In 1887, Robert A. Copeland and W. H. Fleming bought the hotel in Grenfell with a down payment of two yoke of oxen. Eighteen years later in 1905, David Black bought the Granite Hotel from Copeland with a satchel containing $38,000 in cash.
Perhaps the value of the business had grown due to the local myth that U.S. President Theodore Roosevelt had spent the night of Dec. 14, 1901, at the Granite Hotel. A page on the hotel’s register bore the “signatures” of “Theo Roosevelt” and his travelling companions, James J. Hill, president of the Great Northern Railway; U.S. Grant Jr., son of the Civil War general Ulysses S. Grant; and J.A. Garfield Jr., son of President Garfield. Roosevelt, who had just been sworn in as president in September of that year, delivered his State of the Union address on Dec. 3, two weeks before he is alleged to have stayed at the hotel in Grenfell. On Dec. 16, he delivered a message to Congress.
For years, according to Grit and Growth, the story of Grenfell(1980), it was Grenfell’s boast that this famous name graced the register of the Granite Hotel. One man even claimed to have carried President Roosevelt’s luggage from the station to the hotel. It was a period of railway promotion, so it was thought there was an attempt to secure American capital for the building of new railway lines in Canada. Surveys were being made in the vicinity of Grenfell, located 126 km east of Regina on what is now the Trans-Canada Highway. It was suggested that perhaps Roosevelt and his friends were sufficiently interested to come and investigate the possibilities for themselves.
It’s hard to believe in today’s world of social media and “fake news,” but Grenfell’s tale of a brush with greatness was perpetuated for almost 60 years until, in 1960, a former Grenfell resident touched off a chain reaction that finally revealed the hoax. Lionel E. Curran was the “doubting Thomas.” He sent a copy of the hotel’s register to the Library of Congress in Washington DC to have the signatures of Roosevelt and his companions compared to the real ones. The library found that all but that of James J. Hill were fakes. Mr. Curran notified the Grenfell Sunof his findings, and his letter was published on the newspaper’s front page. The Regina Leader-Postpicked up the story and ran a photo of the controversial register page on the front page on Feb. 1, 1960. “The 59-year-old hoax will probably become one of Saskatchewan’s most celebrated of all time,” the Regina paper wrote.
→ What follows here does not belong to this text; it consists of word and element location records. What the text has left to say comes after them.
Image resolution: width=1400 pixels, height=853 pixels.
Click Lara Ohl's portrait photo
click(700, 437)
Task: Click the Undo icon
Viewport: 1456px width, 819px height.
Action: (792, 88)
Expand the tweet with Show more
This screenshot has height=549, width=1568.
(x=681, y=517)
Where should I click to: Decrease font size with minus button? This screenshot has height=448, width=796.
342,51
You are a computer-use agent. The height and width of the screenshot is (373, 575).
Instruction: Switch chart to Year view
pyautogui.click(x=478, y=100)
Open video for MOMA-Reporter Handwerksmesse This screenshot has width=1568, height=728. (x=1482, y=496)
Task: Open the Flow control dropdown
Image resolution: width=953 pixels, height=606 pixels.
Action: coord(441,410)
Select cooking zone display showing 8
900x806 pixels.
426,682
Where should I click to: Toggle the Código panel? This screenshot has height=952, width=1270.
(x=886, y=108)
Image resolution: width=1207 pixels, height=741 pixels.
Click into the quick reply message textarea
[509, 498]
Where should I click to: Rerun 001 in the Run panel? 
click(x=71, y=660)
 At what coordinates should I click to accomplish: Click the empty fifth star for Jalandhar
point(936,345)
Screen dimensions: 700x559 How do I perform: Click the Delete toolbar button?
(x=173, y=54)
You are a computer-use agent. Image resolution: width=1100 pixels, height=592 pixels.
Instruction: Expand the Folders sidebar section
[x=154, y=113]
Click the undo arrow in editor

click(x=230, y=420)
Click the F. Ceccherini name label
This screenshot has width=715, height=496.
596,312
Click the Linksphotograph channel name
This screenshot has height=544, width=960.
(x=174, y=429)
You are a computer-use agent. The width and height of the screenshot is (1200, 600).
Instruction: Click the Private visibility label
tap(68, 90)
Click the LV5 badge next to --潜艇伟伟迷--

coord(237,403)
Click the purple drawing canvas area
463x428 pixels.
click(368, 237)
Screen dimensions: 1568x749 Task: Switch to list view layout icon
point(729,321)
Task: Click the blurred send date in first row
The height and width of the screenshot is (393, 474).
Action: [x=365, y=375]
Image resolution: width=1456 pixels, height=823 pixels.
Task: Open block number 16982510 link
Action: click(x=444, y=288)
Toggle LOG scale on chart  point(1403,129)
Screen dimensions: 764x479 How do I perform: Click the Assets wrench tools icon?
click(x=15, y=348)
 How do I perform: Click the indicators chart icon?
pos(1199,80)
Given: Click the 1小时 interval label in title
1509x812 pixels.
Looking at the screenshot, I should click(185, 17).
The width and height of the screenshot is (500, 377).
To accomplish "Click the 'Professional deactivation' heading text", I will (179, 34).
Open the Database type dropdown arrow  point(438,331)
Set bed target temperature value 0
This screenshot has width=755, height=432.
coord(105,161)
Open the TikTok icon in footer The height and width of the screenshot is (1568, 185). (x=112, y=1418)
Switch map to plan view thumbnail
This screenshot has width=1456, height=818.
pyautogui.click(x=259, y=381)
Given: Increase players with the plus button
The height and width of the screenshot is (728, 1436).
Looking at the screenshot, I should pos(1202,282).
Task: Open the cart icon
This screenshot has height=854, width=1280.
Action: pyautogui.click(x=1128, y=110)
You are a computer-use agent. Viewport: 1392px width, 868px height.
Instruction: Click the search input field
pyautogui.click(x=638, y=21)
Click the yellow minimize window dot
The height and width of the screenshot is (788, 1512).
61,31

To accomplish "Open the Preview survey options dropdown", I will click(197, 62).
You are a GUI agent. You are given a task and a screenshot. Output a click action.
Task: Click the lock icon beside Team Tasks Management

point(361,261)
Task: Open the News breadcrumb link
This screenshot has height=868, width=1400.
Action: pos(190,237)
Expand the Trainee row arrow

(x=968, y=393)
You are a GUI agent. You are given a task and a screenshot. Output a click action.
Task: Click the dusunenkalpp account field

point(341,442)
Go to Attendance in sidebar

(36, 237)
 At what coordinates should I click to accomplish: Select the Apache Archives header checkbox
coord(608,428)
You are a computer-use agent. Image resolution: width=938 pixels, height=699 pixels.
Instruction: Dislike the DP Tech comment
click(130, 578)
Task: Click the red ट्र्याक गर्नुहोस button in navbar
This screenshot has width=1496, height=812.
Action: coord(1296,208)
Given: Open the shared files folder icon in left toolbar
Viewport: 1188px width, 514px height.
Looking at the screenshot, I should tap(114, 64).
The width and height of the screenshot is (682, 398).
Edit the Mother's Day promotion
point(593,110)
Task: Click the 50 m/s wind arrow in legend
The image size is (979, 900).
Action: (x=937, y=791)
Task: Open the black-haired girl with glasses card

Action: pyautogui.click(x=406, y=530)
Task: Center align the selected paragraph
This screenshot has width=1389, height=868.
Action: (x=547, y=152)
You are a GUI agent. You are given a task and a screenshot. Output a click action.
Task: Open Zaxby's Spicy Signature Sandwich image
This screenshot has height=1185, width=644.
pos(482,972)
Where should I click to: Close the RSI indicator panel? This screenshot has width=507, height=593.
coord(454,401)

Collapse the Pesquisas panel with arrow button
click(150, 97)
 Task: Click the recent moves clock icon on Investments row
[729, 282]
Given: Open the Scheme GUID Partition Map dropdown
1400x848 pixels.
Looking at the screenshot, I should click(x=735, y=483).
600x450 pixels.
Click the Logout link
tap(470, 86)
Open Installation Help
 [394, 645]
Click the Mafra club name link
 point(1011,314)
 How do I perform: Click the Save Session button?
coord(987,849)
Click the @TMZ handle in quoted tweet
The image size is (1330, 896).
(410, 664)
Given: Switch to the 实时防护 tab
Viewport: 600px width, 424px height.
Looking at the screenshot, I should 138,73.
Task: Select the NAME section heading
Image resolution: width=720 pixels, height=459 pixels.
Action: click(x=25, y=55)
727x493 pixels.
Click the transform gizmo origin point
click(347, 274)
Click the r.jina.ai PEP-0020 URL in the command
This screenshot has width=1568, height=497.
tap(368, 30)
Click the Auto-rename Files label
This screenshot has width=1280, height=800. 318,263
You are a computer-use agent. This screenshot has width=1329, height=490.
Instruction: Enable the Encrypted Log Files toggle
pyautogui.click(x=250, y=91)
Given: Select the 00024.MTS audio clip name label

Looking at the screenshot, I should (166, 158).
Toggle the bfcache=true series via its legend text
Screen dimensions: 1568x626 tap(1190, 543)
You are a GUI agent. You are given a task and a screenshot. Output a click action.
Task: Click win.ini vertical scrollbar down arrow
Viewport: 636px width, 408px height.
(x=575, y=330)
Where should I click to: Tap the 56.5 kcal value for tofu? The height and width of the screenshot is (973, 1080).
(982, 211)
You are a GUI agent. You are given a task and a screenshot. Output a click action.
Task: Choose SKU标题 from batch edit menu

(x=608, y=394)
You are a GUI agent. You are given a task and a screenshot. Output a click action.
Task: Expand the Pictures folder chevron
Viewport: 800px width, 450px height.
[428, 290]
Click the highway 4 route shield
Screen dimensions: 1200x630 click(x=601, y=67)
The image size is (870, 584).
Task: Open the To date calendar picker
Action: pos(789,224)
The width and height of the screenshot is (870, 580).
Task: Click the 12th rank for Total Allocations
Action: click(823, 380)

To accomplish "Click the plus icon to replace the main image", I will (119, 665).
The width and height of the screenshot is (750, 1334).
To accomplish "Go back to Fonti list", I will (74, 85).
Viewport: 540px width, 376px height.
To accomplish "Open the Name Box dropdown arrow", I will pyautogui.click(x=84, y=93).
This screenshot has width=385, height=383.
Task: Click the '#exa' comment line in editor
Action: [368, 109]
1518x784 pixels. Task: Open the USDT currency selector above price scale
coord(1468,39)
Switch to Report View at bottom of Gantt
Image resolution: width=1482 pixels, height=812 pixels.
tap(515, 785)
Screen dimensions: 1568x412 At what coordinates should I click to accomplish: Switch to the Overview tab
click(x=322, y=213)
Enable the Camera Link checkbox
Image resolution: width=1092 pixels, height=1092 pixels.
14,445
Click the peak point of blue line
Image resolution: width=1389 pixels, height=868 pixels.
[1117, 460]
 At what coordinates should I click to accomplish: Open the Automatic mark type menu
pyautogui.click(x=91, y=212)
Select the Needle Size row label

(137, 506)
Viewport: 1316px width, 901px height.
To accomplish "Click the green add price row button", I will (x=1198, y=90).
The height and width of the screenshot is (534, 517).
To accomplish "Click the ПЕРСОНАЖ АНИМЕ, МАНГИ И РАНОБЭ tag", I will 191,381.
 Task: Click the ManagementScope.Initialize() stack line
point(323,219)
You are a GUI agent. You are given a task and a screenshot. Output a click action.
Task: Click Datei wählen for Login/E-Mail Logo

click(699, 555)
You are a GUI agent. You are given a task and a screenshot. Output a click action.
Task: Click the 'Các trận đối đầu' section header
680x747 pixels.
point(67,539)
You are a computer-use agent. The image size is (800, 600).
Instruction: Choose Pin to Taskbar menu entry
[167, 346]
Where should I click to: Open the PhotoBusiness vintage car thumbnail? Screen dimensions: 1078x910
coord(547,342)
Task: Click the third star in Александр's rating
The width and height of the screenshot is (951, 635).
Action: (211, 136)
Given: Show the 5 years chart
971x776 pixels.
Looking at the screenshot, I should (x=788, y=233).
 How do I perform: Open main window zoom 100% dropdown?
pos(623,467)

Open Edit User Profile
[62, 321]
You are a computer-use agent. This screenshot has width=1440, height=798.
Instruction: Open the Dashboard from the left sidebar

The next morning, Saskatchewan’s Minister of Labour, Hon. C.C. Williams (CCF) contacted the Leader-Post, providing a clue to the origins of the hoax. “The signature of ‘Theo Roosevelt’ is in fact,” said Williams, “the identical handwriting of my late father who was a station agent in a small town near Grenfell at that time.” Williams said he had received a copy of the register page four years before and, not wishing to spoil the story, he said nothing. “I think the real explanation was a hockey game or curling tournament at Grenfell that Saturday night which attracted people from surrounding towns” Williams told the newspaper. “Six or seven ‘Morse boys’ [telegraph operators] got together and had some fun with the register.”
In 1980, the Grenfell local history book concluded its account of the Roosevelt myth by saying: “What better place to relax than in an up-to-date and friendly hotel in a beautiful little town like Grenfell. All we can say is that if he didn’t come it was his loss.”